What the exercise asks |
Your task is to return the listing below word for word, without any of its images.

---

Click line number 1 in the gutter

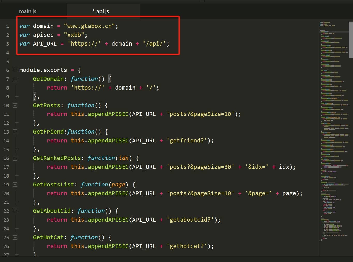8,26
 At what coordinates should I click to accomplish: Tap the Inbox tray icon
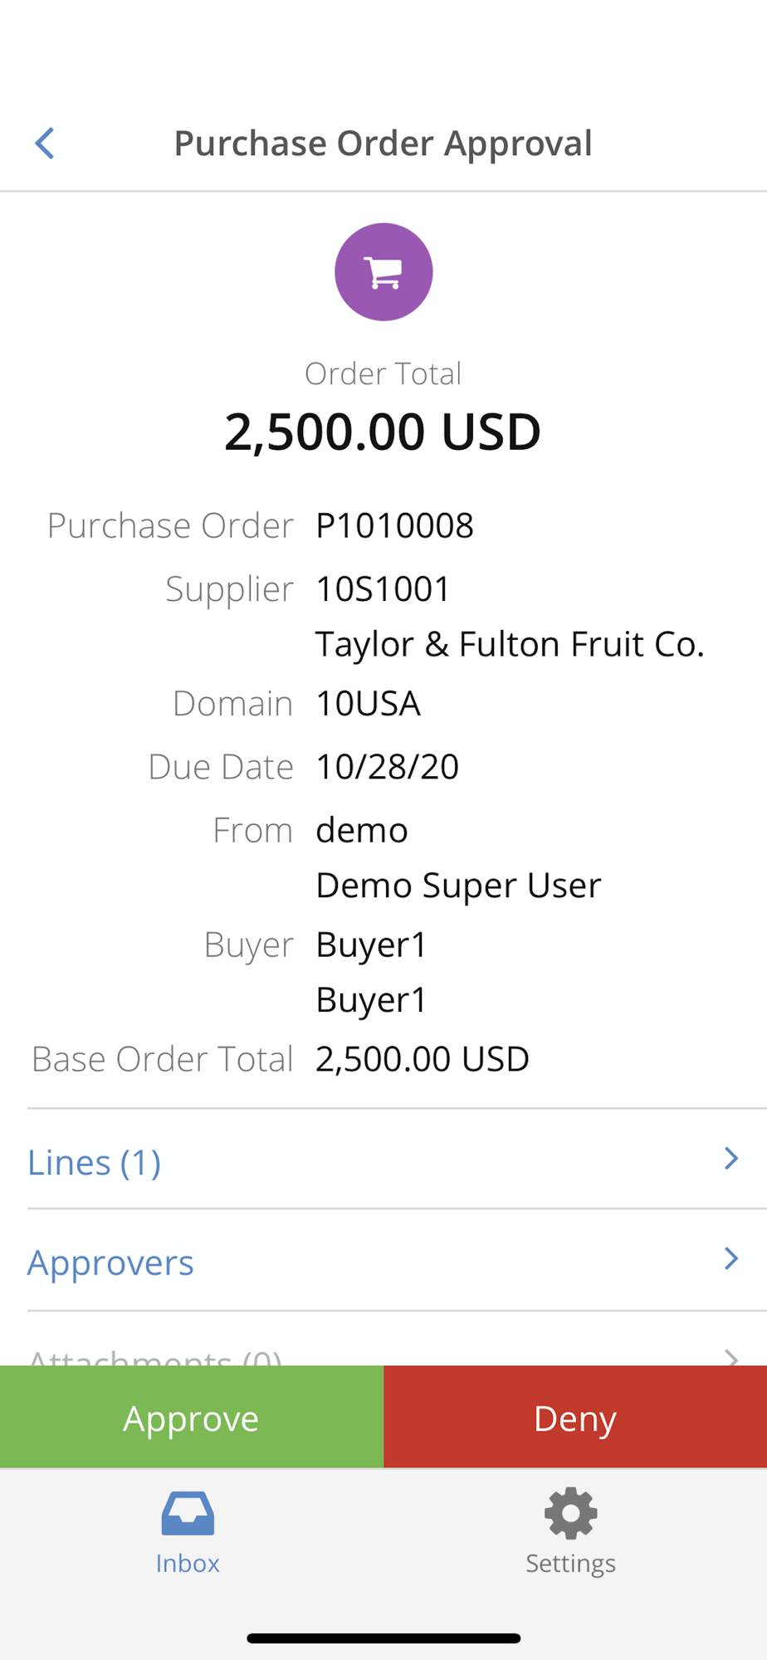pyautogui.click(x=188, y=1513)
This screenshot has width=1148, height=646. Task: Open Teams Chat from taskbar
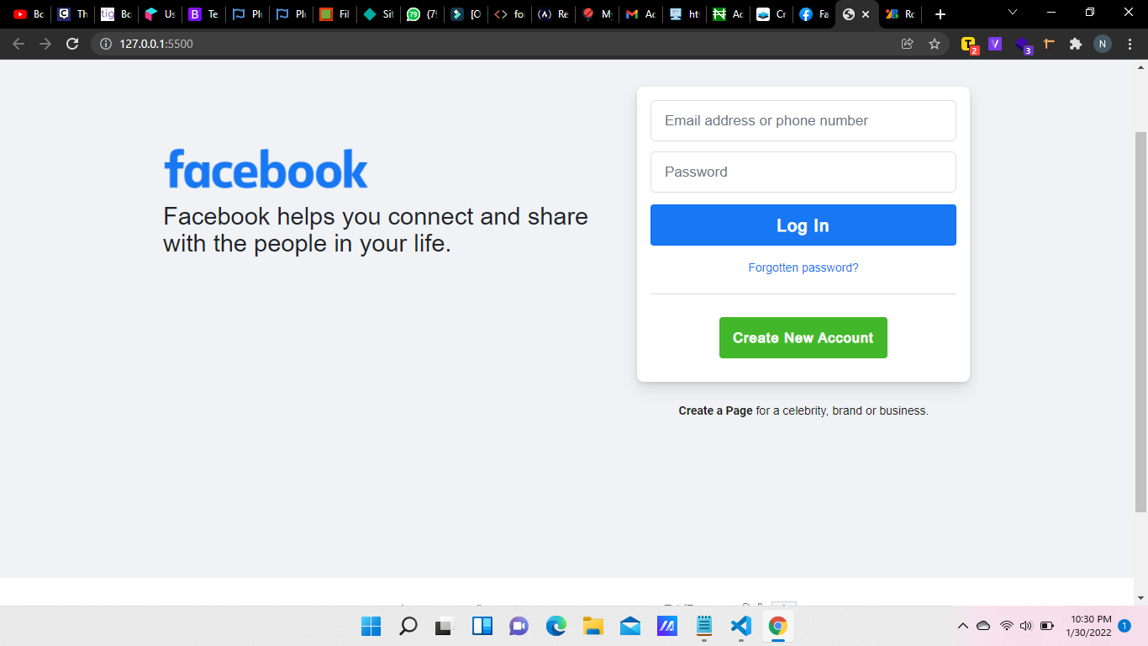[519, 626]
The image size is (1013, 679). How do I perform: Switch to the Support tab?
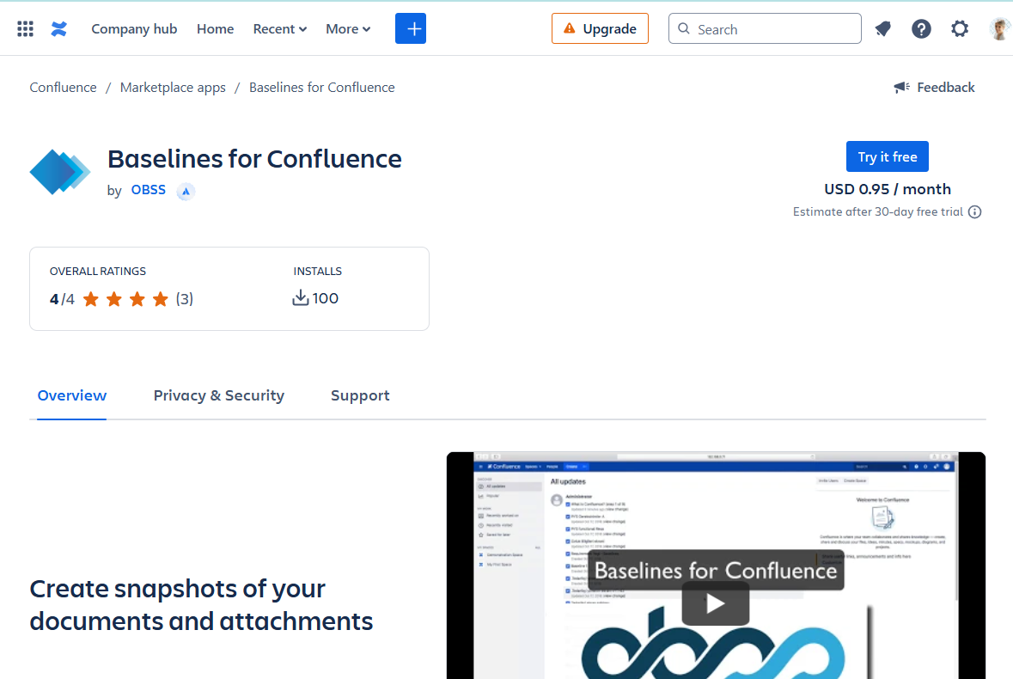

---

Exercise response |
Click line number 1 in the gutter

8,26
 At what coordinates should I click to accomplish: Tap the Inbox tray icon
pyautogui.click(x=188, y=1513)
This screenshot has width=1148, height=646. Task: Open Teams Chat from taskbar
[519, 626]
The image size is (1013, 679). How do I perform: Switch to the Support tab?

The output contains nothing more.